▶ **Your task**: Transcribe every line of the listing below without any change.

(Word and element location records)
------

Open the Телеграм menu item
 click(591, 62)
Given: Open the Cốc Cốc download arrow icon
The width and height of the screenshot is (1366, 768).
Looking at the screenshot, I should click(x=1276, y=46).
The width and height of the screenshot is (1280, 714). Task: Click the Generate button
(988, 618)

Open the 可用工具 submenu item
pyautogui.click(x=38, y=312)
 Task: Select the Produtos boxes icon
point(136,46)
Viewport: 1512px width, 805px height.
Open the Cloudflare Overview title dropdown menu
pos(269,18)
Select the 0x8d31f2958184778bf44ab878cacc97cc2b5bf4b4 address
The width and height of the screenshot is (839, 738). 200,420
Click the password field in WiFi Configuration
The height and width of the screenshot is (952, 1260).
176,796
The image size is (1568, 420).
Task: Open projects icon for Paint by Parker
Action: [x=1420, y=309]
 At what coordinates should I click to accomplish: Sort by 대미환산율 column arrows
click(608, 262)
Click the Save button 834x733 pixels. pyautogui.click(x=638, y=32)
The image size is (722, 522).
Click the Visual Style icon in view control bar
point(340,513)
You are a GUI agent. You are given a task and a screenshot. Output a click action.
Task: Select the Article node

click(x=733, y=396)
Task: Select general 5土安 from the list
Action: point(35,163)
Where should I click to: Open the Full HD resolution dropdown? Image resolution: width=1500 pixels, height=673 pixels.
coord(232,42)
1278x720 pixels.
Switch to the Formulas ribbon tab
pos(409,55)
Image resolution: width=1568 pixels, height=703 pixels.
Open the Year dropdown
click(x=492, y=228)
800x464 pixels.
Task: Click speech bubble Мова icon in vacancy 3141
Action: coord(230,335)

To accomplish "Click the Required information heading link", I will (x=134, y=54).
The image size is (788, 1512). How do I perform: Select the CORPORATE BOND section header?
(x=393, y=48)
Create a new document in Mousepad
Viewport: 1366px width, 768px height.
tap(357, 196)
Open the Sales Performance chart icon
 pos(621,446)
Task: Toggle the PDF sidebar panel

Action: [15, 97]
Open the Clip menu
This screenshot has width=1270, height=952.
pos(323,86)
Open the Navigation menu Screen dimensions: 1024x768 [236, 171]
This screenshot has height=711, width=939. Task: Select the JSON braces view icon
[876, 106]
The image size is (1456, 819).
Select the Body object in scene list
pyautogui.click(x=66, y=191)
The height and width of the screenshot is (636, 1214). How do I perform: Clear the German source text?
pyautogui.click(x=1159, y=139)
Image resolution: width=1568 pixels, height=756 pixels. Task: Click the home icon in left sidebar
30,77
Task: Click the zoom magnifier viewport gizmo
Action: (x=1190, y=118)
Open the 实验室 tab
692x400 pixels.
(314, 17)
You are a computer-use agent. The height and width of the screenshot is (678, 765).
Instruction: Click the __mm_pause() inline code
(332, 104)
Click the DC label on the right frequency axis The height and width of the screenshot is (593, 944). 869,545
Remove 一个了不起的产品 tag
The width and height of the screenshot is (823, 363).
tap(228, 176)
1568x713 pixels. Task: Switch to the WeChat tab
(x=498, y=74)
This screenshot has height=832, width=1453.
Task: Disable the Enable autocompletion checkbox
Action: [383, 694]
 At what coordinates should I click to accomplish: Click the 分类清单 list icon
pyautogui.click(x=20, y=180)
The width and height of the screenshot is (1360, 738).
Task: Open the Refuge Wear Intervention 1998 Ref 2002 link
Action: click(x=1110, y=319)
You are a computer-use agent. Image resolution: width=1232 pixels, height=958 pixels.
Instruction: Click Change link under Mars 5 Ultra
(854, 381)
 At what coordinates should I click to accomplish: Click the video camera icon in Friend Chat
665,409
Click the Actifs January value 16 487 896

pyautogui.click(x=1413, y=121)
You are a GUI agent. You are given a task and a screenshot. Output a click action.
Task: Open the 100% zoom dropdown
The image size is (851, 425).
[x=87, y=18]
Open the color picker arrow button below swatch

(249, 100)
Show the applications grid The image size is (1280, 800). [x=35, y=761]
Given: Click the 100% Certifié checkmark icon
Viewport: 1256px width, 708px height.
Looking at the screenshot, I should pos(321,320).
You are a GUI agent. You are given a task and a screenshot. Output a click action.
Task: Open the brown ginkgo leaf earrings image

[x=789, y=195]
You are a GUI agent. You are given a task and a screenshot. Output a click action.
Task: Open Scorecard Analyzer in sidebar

------

▶ **Response below**:
Open the Телеграм menu item
 click(591, 62)
Given: Open the Cốc Cốc download arrow icon
The width and height of the screenshot is (1366, 768).
Looking at the screenshot, I should click(x=1276, y=46).
The width and height of the screenshot is (1280, 714). Task: Click the Generate button
(988, 618)

Open the 可用工具 submenu item
pyautogui.click(x=38, y=312)
 Task: Select the Produtos boxes icon
point(136,46)
Viewport: 1512px width, 805px height.
Open the Cloudflare Overview title dropdown menu
pos(269,18)
Select the 0x8d31f2958184778bf44ab878cacc97cc2b5bf4b4 address
The width and height of the screenshot is (839, 738). 200,420
Click the password field in WiFi Configuration
The height and width of the screenshot is (952, 1260).
176,796
The image size is (1568, 420).
Task: Open projects icon for Paint by Parker
Action: [x=1420, y=309]
 At what coordinates should I click to accomplish: Sort by 대미환산율 column arrows
click(608, 262)
Click the Save button 834x733 pixels. pyautogui.click(x=638, y=32)
The image size is (722, 522).
Click the Visual Style icon in view control bar
point(340,513)
You are a GUI agent. You are given a task and a screenshot. Output a click action.
Task: Select the Article node

click(x=733, y=396)
Task: Select general 5土安 from the list
Action: point(35,163)
Where should I click to: Open the Full HD resolution dropdown? Image resolution: width=1500 pixels, height=673 pixels.
coord(232,42)
1278x720 pixels.
Switch to the Formulas ribbon tab
pos(409,55)
Image resolution: width=1568 pixels, height=703 pixels.
Open the Year dropdown
click(x=492, y=228)
800x464 pixels.
Task: Click speech bubble Мова icon in vacancy 3141
Action: coord(230,335)

To accomplish "Click the Required information heading link", I will (x=134, y=54).
The image size is (788, 1512). How do I perform: Select the CORPORATE BOND section header?
(x=393, y=48)
Create a new document in Mousepad
Viewport: 1366px width, 768px height.
tap(357, 196)
Open the Sales Performance chart icon
 pos(621,446)
Task: Toggle the PDF sidebar panel

Action: [15, 97]
Open the Clip menu
This screenshot has width=1270, height=952.
pos(323,86)
Open the Navigation menu Screen dimensions: 1024x768 [236, 171]
This screenshot has height=711, width=939. Task: Select the JSON braces view icon
[876, 106]
The image size is (1456, 819).
Select the Body object in scene list
pyautogui.click(x=66, y=191)
The height and width of the screenshot is (636, 1214). How do I perform: Clear the German source text?
pyautogui.click(x=1159, y=139)
Image resolution: width=1568 pixels, height=756 pixels. Task: Click the home icon in left sidebar
30,77
Task: Click the zoom magnifier viewport gizmo
Action: (x=1190, y=118)
Open the 实验室 tab
692x400 pixels.
(314, 17)
You are a computer-use agent. The height and width of the screenshot is (678, 765).
Instruction: Click the __mm_pause() inline code
(332, 104)
Click the DC label on the right frequency axis The height and width of the screenshot is (593, 944). 869,545
Remove 一个了不起的产品 tag
The width and height of the screenshot is (823, 363).
tap(228, 176)
1568x713 pixels. Task: Switch to the WeChat tab
(x=498, y=74)
This screenshot has height=832, width=1453.
Task: Disable the Enable autocompletion checkbox
Action: [383, 694]
 At what coordinates should I click to accomplish: Click the 分类清单 list icon
pyautogui.click(x=20, y=180)
The width and height of the screenshot is (1360, 738).
Task: Open the Refuge Wear Intervention 1998 Ref 2002 link
Action: click(x=1110, y=319)
You are a computer-use agent. Image resolution: width=1232 pixels, height=958 pixels.
Instruction: Click Change link under Mars 5 Ultra
(854, 381)
 At what coordinates should I click to accomplish: Click the video camera icon in Friend Chat
665,409
Click the Actifs January value 16 487 896

pyautogui.click(x=1413, y=121)
You are a GUI agent. You are given a task and a screenshot. Output a click action.
Task: Open the 100% zoom dropdown
The image size is (851, 425).
[x=87, y=18]
Open the color picker arrow button below swatch

(249, 100)
Show the applications grid The image size is (1280, 800). [x=35, y=761]
Given: Click the 100% Certifié checkmark icon
Viewport: 1256px width, 708px height.
Looking at the screenshot, I should pos(321,320).
You are a GUI agent. You are given a task and a screenshot. Output a click action.
Task: Open the brown ginkgo leaf earrings image

[x=789, y=195]
You are a GUI agent. You are given a task and a screenshot. Output a click action.
Task: Open Scorecard Analyzer in sidebar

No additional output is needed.